Available data:
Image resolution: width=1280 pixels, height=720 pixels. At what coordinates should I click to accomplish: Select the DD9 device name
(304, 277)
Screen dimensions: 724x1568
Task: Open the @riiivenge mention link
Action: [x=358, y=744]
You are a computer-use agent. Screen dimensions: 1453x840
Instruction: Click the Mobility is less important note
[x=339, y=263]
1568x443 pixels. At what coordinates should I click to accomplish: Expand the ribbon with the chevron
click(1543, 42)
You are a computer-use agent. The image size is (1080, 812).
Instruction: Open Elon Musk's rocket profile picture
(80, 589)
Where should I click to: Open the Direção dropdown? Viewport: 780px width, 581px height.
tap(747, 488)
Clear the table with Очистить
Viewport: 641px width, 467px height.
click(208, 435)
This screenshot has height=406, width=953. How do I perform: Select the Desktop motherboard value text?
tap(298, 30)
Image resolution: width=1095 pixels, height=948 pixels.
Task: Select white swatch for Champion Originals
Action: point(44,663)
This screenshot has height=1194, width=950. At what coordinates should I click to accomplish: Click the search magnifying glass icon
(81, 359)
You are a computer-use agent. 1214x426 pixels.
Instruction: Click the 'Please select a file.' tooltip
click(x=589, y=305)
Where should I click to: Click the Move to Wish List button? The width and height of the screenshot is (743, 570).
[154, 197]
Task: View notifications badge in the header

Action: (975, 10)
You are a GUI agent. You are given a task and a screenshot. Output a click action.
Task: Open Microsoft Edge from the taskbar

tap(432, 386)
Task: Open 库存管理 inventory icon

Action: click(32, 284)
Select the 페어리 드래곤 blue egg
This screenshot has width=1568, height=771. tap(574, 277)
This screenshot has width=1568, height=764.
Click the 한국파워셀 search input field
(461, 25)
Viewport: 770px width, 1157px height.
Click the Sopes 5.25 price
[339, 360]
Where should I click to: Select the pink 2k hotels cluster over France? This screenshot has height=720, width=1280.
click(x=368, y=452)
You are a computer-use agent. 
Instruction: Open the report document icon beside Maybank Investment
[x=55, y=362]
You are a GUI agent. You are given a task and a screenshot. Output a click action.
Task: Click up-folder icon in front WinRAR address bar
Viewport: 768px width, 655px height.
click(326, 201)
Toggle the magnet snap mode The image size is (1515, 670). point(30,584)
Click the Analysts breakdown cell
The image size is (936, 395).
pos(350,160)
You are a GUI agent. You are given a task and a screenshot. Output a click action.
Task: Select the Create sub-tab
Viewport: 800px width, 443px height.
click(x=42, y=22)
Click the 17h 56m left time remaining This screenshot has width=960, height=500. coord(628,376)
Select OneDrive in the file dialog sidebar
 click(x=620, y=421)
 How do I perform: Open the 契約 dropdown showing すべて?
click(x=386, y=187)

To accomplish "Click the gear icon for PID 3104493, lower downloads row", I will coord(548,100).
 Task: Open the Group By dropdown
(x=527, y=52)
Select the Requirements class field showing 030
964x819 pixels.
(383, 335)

Description of the task:
Each entry above needs to be output exactly.

Response area:
Image resolution: width=1280 pixels, height=720 pixels. At what coordinates should I click to accomplish: Select the DD9 device name
(304, 277)
Screen dimensions: 724x1568
Task: Open the @riiivenge mention link
Action: [x=358, y=744]
You are a computer-use agent. Screen dimensions: 1453x840
Instruction: Click the Mobility is less important note
[x=339, y=263]
1568x443 pixels. At what coordinates should I click to accomplish: Expand the ribbon with the chevron
click(1543, 42)
You are a computer-use agent. The image size is (1080, 812).
Instruction: Open Elon Musk's rocket profile picture
(80, 589)
Where should I click to: Open the Direção dropdown? Viewport: 780px width, 581px height.
tap(747, 488)
Clear the table with Очистить
Viewport: 641px width, 467px height.
click(208, 435)
This screenshot has height=406, width=953. How do I perform: Select the Desktop motherboard value text?
tap(298, 30)
Image resolution: width=1095 pixels, height=948 pixels.
Task: Select white swatch for Champion Originals
Action: point(44,663)
This screenshot has height=1194, width=950. At what coordinates should I click to accomplish: Click the search magnifying glass icon
(81, 359)
You are a computer-use agent. 1214x426 pixels.
Instruction: Click the 'Please select a file.' tooltip
click(x=589, y=305)
Where should I click to: Click the Move to Wish List button? The width and height of the screenshot is (743, 570).
[154, 197]
Task: View notifications badge in the header

Action: (975, 10)
You are a GUI agent. You are given a task and a screenshot. Output a click action.
Task: Open Microsoft Edge from the taskbar

tap(432, 386)
Task: Open 库存管理 inventory icon

Action: click(32, 284)
Select the 페어리 드래곤 blue egg
This screenshot has width=1568, height=771. tap(574, 277)
This screenshot has width=1568, height=764.
Click the 한국파워셀 search input field
(461, 25)
Viewport: 770px width, 1157px height.
Click the Sopes 5.25 price
[339, 360]
Where should I click to: Select the pink 2k hotels cluster over France? This screenshot has height=720, width=1280.
click(x=368, y=452)
You are a computer-use agent. 
Instruction: Open the report document icon beside Maybank Investment
[x=55, y=362]
You are a GUI agent. You are given a task and a screenshot. Output a click action.
Task: Click up-folder icon in front WinRAR address bar
Viewport: 768px width, 655px height.
click(326, 201)
Toggle the magnet snap mode The image size is (1515, 670). point(30,584)
Click the Analysts breakdown cell
The image size is (936, 395).
pos(350,160)
You are a GUI agent. You are given a task and a screenshot. Output a click action.
Task: Select the Create sub-tab
Viewport: 800px width, 443px height.
click(x=42, y=22)
Click the 17h 56m left time remaining This screenshot has width=960, height=500. coord(628,376)
Select OneDrive in the file dialog sidebar
 click(x=620, y=421)
 How do I perform: Open the 契約 dropdown showing すべて?
click(x=386, y=187)

To accomplish "Click the gear icon for PID 3104493, lower downloads row", I will coord(548,100).
 Task: Open the Group By dropdown
(x=527, y=52)
Select the Requirements class field showing 030
964x819 pixels.
(383, 335)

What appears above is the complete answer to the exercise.